The move, which is seen as an olive branch to the profession following a spate of high-profile clashes – including the resignation of UK PricewaterhouseCoopers partner Geoff Westmore – will encompass the rules that govern certain investments and employment relationships by auditors and their families in clients.
SEC chief accountant Lynn Turner said: ‘The core principle of independence is immutable, but the rules which weave the fabric around independence must continually be scrutinised. Recently, some have said certain aspects of the independence rules are unfair, too cumbersome and just unrealistic.’
Chairman Arthur Levitt has asked for the review to be completed by next month and any recommendations to be put forward.
Any changes will be unlikely to have saved Westmore because his brother-in-law, financial controller of Reuters, would still have been deemed too close to the audit of his company.

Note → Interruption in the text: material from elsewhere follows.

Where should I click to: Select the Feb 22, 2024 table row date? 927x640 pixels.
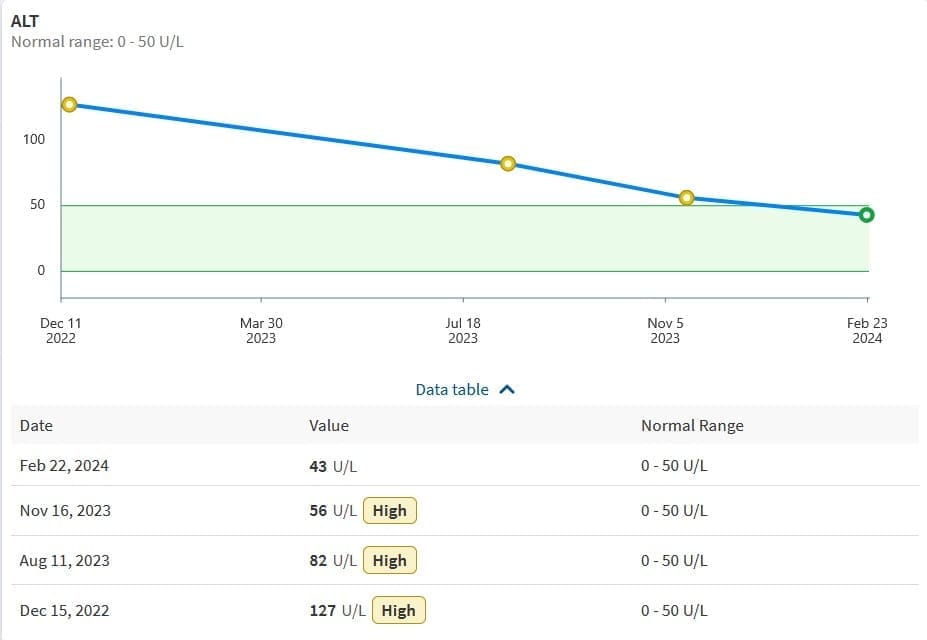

But other UK partners and staff may find that the outcome lifts some of the harsh restrictions governing their investments in US clients and may also lead to the redefinition of what employment relationships compromise the audit.Auditing Practices Board chairman Ian Plaistowe and Arthur Andersen partner said: ‘Anything like this is positive but what the SEC ought to be looking at is the approach taken in the UK where we identify threats to audit independence and in some circumstances there is outright prohibition. Auditors are faced with a list of principles that they can deal with.’
Many UK firms, not just the Big Five, have to comply with the tough SEC regulations because an increasing number of domestic companies are seeking a listing in America, which has the biggest capital market in the world.English ICA deputy president Graham Ward announced last week that he will be seeking a meeting with the SEC in order to improve communication between the two bodies and ensure that regulation is carried out with transparency and consultation.